Malaria remains the leading cause of deaths globally, despite significant advancement towards understanding its epidemiology and availability of multiple therapeutic interventions. Poor efficacy of the approved vaccine, and the rapid emergence of antimalarial drug resistance, warrants an urgent need to expedite the process of development of new lead molecules targeting malaria. Aminoacyl-tRNA synthetases (aaRSs) are essential enzymes crucial for ribosomal protein synthesis and are valid antimalarial targets. This study explores the prospects of (re-)positioning the repertoire of approved drugs and natural products as potential malarial aaRS inhibitors. Molecular docking of these two sets of small-molecules to lysyl-, prolyl-, and tyrosyl- synthetases from Plasmodium followed by a comparison of the top-ranking docked compounds against human homologs facilitated identification of promising molecular scaffolds. Raltitrexed and Cefprozil, an anticancer drug and an antibiotic, respectively, showed stronger binding to Plasmodium aaRSs compared to human homologs with > 4 kcal/mol difference in the docking scores. Similarly, a difference of ~ 3 kcal/mol in Glide scores was observed for docked Calcipotriol, a drug used for psoriasis treatment, against the two lysyl-tRNA synthetases. Natural products such as Dihydroxanthohumol and Betmidin, having aromatic rings as a substructure, showed preferential docking to the purine binding pocket in Plasmodium tyrosyl-tRNA synthetase as evident from the calculated change in binding free energies. We present detailed analyses of the calculated intermolecular interaction for all top-scoring docked poses. Overall, this study provides a compelling foundation to design and develop specific antimalarials.
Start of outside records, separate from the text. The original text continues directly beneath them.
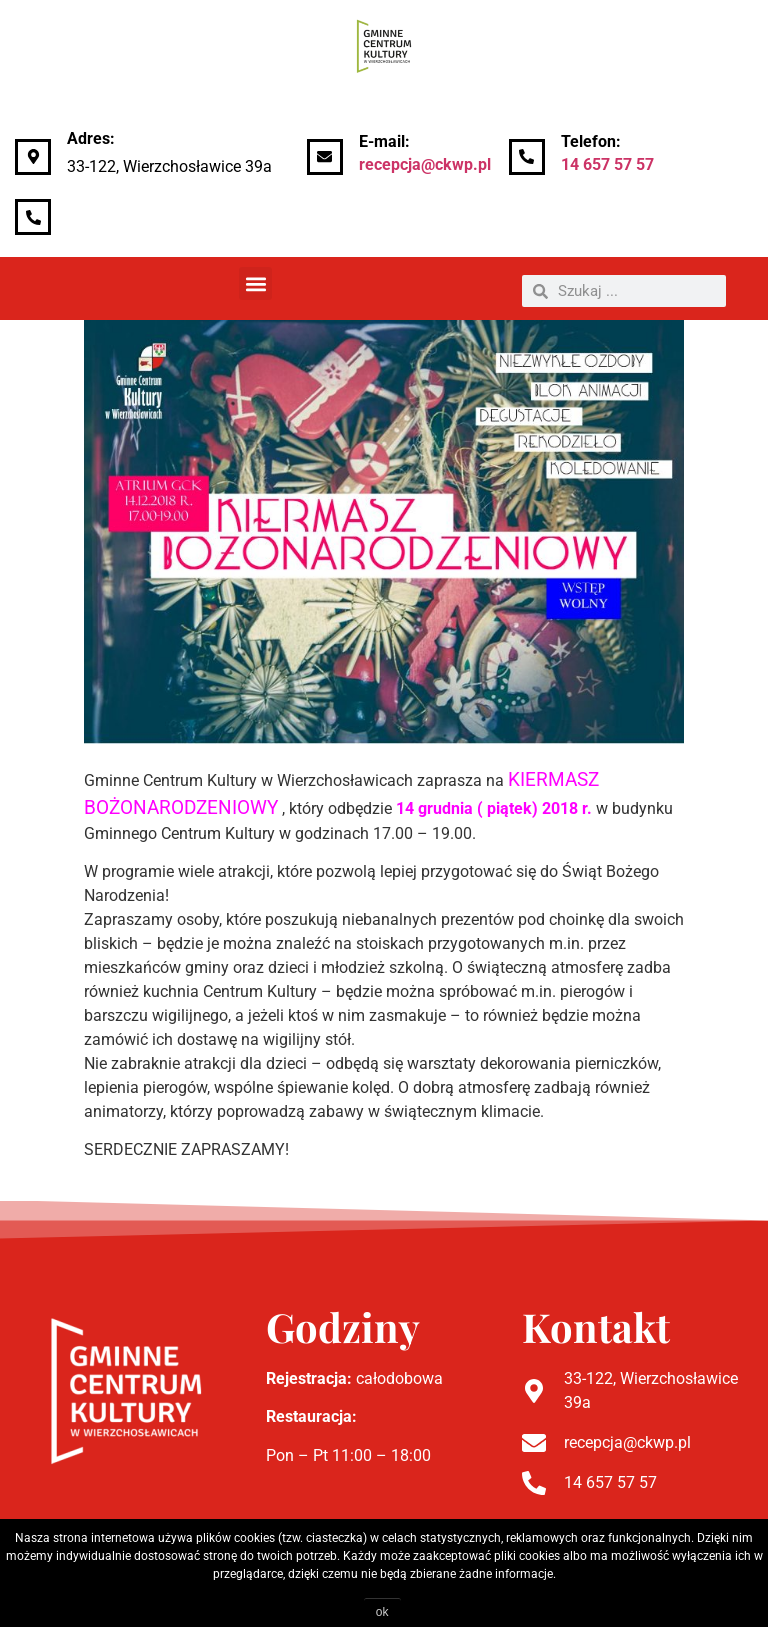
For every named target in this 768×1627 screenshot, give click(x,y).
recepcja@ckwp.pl (425, 164)
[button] (255, 283)
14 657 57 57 (607, 164)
尽管在了解其流行病学和多种治疗干预措施的可用性方面取得了重大进展，但疟疾仍然是全球死亡的主要原因。批准的疫苗效力不佳，且抗疟药物耐药性的迅速出现，迫切需要加快开发针对疟疾的新先导分子的进程。氨酰 tRNA 合成酶 (aaRS) 是对核糖体蛋白合成至关重要的必需酶，并且是有效的抗疟靶点。本研究探讨了（重新）定位已批准药物和天然产物作为潜在疟疾 aaRS 抑制剂的前景。这两组小分子与来自疟原虫的赖氨酰-、脯氨酰-和酪氨酰-合成酶的分子对接随后将排名靠前的对接化合物与人类同系物进行比较，有助于识别有前途的分子支架。与人类同源物相比，雷替曲塞和头孢丙烯（一种抗癌药物和抗生素）分别显示出与疟原虫aaRS 的更强结合，对接评分差异 > 4 kcal/mol。类似地，观察到停靠的卡泊三醇（一种用于治疗银屑病的药物）对两种赖氨酰-tRNA 合成酶的 Glide 评分差异约为 3 kcal/mol。天然产物，如二氢黄腐酚和 Betmidin，以芳香环作为亚结构，显示优先与疟原虫中的嘌呤结合口袋对接从结合自由能的计算变化可以看出酪氨酰-tRNA 合成酶。我们对所有得分最高的停靠姿势计算出的分子间相互作用进行了详细分析。总的来说，这项研究为设计和开发特定的抗疟药提供了令人信服的基础。